Your objective.
Taking the entries below from the top, restate each line exactly and end with the line containing "The image size is (227, 249).".

Information provided.
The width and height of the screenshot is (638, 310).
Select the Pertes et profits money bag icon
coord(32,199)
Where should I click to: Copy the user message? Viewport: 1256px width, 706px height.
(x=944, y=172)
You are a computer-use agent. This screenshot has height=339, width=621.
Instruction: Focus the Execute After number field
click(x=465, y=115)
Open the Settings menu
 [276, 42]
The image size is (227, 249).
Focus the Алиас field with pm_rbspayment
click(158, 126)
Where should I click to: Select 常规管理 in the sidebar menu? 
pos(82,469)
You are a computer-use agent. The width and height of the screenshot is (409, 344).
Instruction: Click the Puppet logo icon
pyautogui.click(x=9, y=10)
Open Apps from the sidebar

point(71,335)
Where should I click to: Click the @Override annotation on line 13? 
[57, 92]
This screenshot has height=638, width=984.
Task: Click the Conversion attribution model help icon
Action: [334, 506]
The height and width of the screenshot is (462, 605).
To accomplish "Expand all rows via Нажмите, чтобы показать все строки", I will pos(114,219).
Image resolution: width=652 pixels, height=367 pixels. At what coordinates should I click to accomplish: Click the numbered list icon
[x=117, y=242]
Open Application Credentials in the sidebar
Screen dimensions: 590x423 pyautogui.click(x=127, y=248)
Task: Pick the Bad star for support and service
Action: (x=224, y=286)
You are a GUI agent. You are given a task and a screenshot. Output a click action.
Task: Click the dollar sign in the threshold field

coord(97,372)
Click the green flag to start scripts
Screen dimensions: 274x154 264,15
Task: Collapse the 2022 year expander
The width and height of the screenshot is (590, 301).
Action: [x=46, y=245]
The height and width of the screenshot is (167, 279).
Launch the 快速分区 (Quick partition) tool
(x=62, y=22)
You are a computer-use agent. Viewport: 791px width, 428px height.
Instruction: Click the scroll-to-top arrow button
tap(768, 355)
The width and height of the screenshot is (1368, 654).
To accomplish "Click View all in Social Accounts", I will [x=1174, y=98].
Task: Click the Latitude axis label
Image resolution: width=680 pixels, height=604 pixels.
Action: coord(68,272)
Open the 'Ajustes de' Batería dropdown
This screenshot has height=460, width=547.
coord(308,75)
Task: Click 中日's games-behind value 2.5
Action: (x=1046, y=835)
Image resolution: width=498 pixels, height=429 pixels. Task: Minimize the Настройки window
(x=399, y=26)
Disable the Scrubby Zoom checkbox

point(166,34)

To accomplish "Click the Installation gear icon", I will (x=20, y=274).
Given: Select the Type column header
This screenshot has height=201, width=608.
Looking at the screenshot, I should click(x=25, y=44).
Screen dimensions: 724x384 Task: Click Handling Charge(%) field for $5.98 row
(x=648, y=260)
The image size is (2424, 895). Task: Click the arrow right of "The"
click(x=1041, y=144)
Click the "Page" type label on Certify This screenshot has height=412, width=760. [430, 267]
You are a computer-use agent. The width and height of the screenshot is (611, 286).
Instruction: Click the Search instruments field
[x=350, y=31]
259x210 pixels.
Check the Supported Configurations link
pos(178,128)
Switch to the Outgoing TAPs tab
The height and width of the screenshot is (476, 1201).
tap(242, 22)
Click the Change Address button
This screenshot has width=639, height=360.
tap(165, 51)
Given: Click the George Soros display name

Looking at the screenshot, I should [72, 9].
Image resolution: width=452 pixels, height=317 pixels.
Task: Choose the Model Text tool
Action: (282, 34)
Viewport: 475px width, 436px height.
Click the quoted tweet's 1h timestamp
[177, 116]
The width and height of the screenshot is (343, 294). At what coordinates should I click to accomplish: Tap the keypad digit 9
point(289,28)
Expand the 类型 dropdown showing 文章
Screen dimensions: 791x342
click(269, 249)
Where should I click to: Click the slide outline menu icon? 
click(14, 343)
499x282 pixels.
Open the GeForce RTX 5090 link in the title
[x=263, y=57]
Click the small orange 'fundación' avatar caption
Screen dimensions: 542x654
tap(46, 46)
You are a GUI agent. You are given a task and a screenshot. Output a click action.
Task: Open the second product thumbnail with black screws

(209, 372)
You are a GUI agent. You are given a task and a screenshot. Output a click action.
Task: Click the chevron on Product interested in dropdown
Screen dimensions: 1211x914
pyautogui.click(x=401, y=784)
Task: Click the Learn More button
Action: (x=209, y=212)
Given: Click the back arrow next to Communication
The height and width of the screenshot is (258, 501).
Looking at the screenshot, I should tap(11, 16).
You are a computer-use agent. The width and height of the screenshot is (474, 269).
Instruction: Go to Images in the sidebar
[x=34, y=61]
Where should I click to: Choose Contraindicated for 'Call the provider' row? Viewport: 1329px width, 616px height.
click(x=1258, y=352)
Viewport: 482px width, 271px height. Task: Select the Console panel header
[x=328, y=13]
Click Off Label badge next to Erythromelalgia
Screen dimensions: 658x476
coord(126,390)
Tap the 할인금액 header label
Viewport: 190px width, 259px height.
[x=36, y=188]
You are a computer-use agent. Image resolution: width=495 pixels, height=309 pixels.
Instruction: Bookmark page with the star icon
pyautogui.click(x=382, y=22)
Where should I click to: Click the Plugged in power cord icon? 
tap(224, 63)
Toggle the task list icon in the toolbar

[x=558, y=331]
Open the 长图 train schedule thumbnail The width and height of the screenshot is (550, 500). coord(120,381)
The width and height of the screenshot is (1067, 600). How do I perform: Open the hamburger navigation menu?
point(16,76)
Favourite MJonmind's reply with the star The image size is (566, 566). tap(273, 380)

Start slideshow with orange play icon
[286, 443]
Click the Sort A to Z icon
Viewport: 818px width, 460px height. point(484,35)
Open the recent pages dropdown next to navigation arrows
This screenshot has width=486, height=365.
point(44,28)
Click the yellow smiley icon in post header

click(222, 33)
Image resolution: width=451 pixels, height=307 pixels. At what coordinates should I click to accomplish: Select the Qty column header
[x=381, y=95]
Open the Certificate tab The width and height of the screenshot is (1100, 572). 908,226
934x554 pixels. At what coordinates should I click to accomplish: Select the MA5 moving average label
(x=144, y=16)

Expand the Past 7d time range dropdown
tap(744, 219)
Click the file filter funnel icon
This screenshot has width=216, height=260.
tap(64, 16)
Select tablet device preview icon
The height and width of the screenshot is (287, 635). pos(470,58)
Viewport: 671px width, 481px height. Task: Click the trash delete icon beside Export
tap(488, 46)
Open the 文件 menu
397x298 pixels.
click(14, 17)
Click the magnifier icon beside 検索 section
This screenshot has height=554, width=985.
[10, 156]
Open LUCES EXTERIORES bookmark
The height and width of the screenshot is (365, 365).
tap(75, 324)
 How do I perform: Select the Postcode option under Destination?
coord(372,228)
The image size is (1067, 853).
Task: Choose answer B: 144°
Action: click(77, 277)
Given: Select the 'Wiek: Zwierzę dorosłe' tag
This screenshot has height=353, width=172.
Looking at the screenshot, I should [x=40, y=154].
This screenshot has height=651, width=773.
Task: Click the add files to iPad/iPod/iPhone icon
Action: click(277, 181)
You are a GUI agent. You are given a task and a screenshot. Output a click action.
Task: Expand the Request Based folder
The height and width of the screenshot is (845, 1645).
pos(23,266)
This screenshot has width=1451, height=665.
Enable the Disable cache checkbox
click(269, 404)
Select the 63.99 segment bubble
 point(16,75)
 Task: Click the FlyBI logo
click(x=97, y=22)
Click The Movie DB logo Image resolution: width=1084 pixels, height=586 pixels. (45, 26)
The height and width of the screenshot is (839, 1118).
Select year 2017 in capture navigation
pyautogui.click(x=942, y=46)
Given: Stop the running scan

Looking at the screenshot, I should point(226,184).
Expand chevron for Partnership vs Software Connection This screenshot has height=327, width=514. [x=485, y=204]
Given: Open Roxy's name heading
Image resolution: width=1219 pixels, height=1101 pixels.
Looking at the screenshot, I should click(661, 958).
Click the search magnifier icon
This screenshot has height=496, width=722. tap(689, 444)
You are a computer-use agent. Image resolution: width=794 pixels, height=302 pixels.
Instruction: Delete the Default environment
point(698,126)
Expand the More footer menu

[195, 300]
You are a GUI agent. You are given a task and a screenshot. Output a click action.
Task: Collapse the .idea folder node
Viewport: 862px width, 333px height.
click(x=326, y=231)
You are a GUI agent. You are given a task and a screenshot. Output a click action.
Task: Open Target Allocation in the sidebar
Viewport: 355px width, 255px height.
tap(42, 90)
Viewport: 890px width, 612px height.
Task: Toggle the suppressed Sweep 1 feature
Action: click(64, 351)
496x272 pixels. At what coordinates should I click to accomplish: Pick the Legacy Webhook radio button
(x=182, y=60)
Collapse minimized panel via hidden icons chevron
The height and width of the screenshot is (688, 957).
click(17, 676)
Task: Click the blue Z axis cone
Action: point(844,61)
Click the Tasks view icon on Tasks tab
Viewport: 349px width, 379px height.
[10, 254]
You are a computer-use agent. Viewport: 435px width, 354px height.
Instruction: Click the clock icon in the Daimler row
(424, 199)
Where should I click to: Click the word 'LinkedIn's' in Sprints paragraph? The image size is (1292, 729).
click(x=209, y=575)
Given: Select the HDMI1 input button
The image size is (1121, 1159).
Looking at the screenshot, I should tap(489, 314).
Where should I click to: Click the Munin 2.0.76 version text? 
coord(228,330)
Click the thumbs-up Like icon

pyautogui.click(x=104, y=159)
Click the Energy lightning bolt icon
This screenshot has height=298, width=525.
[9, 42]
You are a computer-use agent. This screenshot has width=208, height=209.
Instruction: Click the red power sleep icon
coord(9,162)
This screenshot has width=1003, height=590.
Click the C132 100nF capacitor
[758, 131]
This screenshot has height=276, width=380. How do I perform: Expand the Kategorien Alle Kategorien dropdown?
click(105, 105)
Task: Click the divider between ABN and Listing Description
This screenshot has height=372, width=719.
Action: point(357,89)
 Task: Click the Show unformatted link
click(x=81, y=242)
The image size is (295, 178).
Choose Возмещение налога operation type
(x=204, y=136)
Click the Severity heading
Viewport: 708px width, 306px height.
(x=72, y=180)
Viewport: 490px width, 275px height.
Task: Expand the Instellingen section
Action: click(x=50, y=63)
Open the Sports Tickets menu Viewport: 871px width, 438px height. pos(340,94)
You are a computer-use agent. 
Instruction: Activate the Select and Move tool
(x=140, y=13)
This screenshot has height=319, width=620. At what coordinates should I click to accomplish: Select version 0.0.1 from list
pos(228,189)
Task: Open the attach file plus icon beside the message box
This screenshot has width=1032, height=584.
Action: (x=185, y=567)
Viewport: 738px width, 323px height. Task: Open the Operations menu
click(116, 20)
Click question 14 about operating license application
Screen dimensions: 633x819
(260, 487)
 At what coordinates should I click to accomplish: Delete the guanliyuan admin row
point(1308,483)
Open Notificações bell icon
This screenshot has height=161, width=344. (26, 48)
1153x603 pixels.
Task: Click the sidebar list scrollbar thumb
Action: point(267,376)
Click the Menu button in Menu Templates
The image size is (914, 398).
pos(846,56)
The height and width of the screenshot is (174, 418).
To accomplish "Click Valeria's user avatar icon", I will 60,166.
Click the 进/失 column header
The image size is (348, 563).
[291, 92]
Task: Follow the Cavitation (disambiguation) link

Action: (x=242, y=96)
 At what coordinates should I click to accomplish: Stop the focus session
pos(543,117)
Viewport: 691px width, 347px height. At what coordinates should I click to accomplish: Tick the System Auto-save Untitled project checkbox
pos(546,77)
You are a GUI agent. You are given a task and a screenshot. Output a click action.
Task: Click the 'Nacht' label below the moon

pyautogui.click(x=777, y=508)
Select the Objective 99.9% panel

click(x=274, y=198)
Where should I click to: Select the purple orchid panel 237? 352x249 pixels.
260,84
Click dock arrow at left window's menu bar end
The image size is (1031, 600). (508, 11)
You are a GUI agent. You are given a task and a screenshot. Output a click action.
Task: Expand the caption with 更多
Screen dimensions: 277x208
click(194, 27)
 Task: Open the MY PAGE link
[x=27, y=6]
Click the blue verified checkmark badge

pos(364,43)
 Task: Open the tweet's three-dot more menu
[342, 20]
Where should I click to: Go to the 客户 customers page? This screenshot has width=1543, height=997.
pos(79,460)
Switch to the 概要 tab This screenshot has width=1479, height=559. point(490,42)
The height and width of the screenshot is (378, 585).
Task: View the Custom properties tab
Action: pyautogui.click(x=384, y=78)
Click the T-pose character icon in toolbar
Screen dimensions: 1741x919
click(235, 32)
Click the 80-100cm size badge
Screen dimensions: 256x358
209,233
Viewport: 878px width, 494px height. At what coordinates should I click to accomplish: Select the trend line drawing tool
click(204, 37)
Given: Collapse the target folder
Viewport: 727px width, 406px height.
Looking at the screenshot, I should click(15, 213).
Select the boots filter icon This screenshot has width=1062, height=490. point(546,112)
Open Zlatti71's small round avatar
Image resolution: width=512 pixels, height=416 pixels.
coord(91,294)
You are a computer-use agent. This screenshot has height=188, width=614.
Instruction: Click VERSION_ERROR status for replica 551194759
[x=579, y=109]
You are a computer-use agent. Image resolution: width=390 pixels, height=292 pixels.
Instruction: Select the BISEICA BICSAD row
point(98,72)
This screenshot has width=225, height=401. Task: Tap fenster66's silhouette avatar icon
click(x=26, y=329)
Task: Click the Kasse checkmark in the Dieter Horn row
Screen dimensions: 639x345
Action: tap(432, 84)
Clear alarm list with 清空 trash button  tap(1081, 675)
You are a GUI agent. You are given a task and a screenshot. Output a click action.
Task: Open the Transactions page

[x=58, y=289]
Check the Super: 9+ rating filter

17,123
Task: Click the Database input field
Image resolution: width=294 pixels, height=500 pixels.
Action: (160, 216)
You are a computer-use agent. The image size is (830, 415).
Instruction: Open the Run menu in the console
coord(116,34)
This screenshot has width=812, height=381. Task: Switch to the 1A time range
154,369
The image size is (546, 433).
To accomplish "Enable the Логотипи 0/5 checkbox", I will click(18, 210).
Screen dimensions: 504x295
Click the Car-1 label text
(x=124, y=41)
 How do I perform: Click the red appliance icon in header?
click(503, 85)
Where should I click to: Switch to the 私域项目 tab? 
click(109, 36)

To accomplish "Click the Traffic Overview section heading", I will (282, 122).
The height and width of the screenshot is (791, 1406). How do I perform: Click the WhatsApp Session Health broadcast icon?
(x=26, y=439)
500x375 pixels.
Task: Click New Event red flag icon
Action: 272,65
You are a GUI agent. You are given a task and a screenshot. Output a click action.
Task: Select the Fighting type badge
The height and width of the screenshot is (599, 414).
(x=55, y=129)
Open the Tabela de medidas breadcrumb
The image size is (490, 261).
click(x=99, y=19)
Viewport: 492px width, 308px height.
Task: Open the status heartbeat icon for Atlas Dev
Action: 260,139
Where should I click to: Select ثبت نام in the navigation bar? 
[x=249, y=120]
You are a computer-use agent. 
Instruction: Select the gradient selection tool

Task solution.
The width and height of the screenshot is (638, 310).
Select the Pertes et profits money bag icon
coord(32,199)
Where should I click to: Copy the user message? Viewport: 1256px width, 706px height.
(x=944, y=172)
You are a computer-use agent. This screenshot has height=339, width=621.
Instruction: Focus the Execute After number field
click(x=465, y=115)
Open the Settings menu
 [276, 42]
The image size is (227, 249).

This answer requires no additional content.